[[ Input data, beginning ]]

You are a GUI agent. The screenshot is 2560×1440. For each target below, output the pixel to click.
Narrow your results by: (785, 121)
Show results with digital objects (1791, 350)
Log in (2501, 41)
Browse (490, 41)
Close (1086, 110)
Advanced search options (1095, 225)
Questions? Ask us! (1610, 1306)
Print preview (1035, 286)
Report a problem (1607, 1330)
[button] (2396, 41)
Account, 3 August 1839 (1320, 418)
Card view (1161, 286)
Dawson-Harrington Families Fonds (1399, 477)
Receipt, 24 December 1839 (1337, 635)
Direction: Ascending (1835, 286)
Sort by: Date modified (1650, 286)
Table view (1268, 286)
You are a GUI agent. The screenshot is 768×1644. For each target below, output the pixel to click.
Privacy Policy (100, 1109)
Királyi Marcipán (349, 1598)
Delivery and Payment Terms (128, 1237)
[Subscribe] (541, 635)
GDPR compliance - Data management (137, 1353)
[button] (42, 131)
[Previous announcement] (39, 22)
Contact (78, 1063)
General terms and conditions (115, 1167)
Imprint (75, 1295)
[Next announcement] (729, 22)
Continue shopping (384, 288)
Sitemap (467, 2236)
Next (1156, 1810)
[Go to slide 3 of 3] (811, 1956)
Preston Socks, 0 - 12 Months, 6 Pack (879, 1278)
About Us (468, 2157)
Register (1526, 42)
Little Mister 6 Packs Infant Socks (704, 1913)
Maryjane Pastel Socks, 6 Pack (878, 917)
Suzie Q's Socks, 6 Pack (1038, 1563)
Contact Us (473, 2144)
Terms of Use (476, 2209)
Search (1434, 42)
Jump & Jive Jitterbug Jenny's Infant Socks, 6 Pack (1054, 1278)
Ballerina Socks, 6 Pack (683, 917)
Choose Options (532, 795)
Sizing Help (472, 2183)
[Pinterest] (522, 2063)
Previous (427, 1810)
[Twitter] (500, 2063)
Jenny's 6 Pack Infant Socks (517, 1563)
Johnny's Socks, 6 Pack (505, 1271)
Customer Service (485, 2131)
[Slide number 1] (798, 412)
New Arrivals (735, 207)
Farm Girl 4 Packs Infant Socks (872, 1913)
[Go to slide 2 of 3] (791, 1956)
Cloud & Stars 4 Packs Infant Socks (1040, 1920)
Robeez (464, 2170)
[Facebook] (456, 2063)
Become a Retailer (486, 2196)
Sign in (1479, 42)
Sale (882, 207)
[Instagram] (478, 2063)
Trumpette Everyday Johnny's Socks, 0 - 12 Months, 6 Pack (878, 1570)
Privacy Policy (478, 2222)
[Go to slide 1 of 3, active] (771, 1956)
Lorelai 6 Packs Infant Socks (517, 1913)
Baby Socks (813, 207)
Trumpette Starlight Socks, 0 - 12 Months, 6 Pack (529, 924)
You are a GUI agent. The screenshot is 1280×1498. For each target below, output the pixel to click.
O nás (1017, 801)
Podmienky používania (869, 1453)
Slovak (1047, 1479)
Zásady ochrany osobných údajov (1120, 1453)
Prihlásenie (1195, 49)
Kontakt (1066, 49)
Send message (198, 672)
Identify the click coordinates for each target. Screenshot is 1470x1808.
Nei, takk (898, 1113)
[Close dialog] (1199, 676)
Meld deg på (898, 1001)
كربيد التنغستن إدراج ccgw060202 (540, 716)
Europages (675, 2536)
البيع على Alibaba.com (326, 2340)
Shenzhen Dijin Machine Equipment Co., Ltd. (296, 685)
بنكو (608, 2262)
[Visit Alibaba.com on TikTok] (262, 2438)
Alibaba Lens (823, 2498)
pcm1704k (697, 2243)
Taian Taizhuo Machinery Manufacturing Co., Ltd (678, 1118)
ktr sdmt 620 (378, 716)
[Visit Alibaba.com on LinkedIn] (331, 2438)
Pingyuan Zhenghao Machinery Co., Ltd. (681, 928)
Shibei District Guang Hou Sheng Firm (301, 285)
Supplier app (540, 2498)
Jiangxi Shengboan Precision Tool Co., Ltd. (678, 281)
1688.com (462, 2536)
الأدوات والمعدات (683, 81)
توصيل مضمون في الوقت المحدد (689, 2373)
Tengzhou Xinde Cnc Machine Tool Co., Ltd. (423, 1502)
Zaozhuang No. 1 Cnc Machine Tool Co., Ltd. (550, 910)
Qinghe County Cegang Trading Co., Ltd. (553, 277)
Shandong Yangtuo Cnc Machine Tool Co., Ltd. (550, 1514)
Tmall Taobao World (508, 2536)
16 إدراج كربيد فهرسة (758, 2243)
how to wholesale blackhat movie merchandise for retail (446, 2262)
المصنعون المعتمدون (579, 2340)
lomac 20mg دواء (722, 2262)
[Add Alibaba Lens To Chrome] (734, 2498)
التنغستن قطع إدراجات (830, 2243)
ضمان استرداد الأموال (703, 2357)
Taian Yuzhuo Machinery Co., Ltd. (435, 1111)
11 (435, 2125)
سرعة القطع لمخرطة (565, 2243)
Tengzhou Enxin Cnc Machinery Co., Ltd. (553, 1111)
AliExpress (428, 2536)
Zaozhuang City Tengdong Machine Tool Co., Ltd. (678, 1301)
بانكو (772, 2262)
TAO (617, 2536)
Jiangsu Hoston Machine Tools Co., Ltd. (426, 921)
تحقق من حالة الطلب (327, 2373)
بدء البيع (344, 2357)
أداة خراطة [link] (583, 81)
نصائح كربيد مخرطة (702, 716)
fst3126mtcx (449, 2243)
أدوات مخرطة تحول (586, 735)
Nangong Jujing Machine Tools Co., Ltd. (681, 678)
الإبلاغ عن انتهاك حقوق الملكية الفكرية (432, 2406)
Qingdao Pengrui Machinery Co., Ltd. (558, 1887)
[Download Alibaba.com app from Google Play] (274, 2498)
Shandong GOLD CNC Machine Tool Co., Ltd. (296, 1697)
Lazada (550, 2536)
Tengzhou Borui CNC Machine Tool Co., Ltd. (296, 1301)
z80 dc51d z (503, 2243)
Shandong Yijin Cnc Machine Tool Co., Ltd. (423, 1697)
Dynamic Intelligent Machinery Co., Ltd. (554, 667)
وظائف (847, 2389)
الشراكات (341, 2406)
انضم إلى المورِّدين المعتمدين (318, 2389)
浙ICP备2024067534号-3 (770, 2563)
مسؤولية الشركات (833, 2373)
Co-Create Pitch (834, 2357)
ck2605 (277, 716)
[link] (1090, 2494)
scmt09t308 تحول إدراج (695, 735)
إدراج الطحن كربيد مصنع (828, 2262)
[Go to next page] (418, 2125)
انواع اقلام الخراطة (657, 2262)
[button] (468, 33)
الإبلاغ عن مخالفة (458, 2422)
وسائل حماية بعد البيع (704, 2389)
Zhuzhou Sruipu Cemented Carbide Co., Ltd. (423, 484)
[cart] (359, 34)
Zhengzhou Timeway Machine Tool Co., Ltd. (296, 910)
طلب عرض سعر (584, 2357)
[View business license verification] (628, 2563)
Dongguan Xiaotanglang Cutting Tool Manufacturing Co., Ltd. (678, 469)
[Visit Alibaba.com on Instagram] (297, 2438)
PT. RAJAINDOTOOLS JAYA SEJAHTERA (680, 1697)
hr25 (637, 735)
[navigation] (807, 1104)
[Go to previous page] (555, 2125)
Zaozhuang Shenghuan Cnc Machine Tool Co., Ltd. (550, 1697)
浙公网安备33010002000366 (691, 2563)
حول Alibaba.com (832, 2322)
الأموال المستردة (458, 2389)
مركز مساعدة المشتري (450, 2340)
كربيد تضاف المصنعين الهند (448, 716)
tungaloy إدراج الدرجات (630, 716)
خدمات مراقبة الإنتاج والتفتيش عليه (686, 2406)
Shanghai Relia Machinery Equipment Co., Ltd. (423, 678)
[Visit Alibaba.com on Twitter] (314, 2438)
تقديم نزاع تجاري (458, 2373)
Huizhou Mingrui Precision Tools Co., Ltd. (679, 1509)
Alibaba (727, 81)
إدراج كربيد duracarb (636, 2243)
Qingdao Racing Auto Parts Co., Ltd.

[[ Input data, end ]]

▶ [Your task]
Filter the records above, keeping each line that contains the word "Johnny".

▶ [Task response]
Johnny's Socks, 6 Pack (505, 1271)
Trumpette Everyday Johnny's Socks, 0 - 12 Months, 6 Pack (878, 1570)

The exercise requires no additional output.